Posted: Wed Jul 04, 2012 9:37 pm
by HNB
Doug wrote:Woah, I'm glad you're checkin, HNB. No, I wasn't bein sarcastic. But I know it's hard to tell sometimes in email or forum mode, especially if you don't know the person.

What you're adding about selling or not, and the practical value of changing pots, sounds wise and this is exactly why I posted my question. I really am in early learning and trying to sort out the myths, half-truths, and purely subjective opinions from the sensible, time-tested wisdom.

So you go for 500K or 1 meg pots. Most of my guitars are traditional single coils (Mustang, Duo-Sonic) or P90s (LP Special, Epi Casino, Gibson BluesHawk). What pots do you find come in most single coil guitars?

Cheers, friend,
Cool. I saw the "Thanks...." and thought maybe you were being sarcastic. :) No biggie at all. Text is hard to interpret most of the time.

Jaguars are single coil and have one meg pots. Jazzys are also single coil with one megs. Those are what turned me on to upping them. (Especially with my humbucker guitars.) 500k is normally the lowest I go on my guitars because I like brighter. If it is too bright, I turn the tone pot down a bit. Normally I don't find a need though. :)

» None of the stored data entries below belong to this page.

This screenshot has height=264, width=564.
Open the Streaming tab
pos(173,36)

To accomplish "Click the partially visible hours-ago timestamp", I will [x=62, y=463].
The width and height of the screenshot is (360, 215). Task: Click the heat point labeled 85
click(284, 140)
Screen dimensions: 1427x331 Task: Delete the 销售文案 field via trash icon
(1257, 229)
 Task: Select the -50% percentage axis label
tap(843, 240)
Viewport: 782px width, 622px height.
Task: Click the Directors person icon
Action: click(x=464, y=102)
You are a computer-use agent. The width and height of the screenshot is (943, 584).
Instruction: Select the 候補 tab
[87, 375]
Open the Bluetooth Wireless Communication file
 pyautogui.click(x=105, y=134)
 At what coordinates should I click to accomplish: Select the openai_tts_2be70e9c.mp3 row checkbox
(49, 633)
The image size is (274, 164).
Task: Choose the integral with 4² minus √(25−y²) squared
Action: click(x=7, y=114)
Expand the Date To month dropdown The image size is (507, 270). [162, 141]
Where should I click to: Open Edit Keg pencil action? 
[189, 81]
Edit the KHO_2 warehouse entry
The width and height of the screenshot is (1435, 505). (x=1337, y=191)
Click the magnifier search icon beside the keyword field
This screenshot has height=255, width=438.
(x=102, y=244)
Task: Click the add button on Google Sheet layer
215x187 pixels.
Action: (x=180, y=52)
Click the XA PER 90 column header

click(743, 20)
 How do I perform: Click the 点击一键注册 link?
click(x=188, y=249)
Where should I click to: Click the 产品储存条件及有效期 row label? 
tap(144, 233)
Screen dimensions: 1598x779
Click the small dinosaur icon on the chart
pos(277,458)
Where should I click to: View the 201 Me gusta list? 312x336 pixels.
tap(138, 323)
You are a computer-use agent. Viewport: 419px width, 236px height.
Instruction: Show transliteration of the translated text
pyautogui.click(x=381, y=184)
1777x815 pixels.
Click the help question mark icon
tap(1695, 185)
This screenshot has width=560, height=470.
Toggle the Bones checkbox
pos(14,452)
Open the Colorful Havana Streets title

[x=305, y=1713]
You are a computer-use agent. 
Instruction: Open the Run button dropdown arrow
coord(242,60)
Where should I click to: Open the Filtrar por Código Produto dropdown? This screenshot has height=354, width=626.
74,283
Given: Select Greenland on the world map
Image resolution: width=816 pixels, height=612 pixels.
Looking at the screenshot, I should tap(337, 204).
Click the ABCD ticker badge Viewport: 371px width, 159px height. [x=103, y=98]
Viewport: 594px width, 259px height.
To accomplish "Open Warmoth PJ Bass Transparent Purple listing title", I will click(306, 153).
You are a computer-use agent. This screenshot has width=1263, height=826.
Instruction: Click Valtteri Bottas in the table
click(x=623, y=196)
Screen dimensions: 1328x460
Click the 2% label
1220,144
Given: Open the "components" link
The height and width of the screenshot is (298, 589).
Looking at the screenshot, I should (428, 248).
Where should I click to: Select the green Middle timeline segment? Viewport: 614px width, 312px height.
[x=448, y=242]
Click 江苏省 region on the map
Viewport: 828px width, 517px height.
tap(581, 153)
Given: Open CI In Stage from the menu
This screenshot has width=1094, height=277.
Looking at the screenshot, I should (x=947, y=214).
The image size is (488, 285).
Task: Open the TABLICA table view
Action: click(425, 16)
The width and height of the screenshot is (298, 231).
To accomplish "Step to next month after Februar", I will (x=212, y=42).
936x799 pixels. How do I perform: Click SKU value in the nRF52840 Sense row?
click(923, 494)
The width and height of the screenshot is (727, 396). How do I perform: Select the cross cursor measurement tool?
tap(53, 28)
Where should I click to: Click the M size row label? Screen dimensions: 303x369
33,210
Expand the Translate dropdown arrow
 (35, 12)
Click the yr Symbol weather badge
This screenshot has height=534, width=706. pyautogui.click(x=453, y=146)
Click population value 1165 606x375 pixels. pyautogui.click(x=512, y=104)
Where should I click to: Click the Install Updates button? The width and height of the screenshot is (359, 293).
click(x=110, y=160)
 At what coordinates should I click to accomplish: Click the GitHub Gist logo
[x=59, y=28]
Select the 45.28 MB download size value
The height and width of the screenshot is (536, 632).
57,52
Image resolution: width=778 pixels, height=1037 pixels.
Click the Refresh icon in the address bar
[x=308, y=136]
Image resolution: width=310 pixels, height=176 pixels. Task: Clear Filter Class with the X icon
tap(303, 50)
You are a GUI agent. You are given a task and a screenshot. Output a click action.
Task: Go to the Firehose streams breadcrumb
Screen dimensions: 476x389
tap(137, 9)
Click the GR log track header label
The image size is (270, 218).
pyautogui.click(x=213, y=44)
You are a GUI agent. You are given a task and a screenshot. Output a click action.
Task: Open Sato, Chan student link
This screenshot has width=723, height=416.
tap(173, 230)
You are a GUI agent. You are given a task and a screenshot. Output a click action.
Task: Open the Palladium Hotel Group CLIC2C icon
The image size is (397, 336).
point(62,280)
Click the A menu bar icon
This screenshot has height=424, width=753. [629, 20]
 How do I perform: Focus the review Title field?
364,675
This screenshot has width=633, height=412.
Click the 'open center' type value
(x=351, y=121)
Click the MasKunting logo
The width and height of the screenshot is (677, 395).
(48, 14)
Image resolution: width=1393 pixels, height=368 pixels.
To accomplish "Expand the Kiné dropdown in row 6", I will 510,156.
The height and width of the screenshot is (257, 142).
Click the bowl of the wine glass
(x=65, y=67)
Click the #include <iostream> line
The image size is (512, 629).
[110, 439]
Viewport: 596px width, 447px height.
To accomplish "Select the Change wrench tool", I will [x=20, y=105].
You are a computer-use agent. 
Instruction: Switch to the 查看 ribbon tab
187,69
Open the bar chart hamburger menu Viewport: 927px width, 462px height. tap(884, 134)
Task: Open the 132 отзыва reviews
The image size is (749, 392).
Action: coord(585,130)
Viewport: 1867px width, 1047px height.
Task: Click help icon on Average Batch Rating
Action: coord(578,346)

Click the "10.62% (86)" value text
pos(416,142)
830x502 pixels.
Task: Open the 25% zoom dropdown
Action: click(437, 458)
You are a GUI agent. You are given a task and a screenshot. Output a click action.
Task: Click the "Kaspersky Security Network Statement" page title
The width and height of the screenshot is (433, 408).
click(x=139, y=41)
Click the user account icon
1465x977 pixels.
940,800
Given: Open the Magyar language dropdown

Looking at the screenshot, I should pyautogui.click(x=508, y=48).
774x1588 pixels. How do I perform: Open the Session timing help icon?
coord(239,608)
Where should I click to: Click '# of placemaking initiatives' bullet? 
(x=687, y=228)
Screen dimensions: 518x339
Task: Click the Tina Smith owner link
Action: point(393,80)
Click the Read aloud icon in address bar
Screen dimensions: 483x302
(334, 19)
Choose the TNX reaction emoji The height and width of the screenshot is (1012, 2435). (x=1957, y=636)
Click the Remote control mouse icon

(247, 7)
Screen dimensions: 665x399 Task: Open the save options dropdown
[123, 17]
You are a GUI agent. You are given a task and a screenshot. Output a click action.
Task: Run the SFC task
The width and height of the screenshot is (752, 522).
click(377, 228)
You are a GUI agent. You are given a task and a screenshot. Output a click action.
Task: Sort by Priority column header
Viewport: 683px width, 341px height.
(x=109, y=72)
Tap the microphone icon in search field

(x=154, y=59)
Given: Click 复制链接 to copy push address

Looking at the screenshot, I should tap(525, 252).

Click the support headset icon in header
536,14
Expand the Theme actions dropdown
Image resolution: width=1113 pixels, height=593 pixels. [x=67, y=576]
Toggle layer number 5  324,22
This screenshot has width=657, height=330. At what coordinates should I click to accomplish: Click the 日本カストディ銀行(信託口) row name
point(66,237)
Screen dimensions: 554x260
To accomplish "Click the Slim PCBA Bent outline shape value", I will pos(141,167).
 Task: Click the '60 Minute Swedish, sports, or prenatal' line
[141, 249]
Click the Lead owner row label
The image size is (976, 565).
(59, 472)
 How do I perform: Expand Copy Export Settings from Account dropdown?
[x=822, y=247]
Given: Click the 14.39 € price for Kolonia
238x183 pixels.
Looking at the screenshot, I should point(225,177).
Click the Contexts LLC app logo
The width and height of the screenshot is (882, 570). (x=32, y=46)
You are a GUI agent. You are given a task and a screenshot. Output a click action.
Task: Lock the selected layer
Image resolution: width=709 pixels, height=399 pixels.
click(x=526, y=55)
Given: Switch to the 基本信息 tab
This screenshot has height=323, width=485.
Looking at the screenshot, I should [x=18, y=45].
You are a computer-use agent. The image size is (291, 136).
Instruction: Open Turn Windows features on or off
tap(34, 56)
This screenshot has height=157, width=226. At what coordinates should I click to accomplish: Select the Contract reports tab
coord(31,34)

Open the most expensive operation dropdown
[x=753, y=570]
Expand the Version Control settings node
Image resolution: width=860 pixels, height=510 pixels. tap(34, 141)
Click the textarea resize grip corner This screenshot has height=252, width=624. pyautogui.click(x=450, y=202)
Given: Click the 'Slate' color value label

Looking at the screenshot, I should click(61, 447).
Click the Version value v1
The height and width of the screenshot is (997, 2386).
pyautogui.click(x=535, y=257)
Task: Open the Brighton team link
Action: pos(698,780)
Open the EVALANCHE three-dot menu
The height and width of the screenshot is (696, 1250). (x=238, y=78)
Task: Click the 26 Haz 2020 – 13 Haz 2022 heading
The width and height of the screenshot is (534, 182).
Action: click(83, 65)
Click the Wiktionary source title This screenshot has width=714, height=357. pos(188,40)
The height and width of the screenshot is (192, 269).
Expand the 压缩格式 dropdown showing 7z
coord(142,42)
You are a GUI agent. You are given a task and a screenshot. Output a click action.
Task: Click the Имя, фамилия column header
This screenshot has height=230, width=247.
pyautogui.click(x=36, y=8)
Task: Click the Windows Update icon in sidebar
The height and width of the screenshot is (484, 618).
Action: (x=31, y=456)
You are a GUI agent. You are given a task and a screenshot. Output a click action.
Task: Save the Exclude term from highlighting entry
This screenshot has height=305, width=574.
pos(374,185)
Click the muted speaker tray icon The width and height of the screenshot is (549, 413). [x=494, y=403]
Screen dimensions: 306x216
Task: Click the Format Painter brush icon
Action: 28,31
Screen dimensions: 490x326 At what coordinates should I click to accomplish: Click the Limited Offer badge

Posted: Wed Jul 04, 2012 11:04 pm
by George
aen wrote:
Doug wrote:
George wrote:Both my main players have no load-tone pots and one has different pickups but that's about it. I modded the hell out of my Jaguar but in retrospect I would have appreciated it more and kept it stock if I'd have had a Strat a Tele type guitar alongside it - but I wanted it to be a workhorse and got pissed off with it. I think if you have a decent enough spread of guitars you won't need to do major mods except pickups or pots anyway.
That sounds sensible. Thanks for sparing me going through a version of your Jag experience. Ouch!

What's a no load tone pot?

Cheers,
It's a magical little device that essentially bypasses the tone pot, making your pickups EXTRA SCREECHY AND METALLIC. (usually)
The effect is really not as extreme as that at all; it's just useful when using neck pickups and heavier gain so it's a bit less muddy. Just a little something to have up your sleeve so you can be heard in a mix.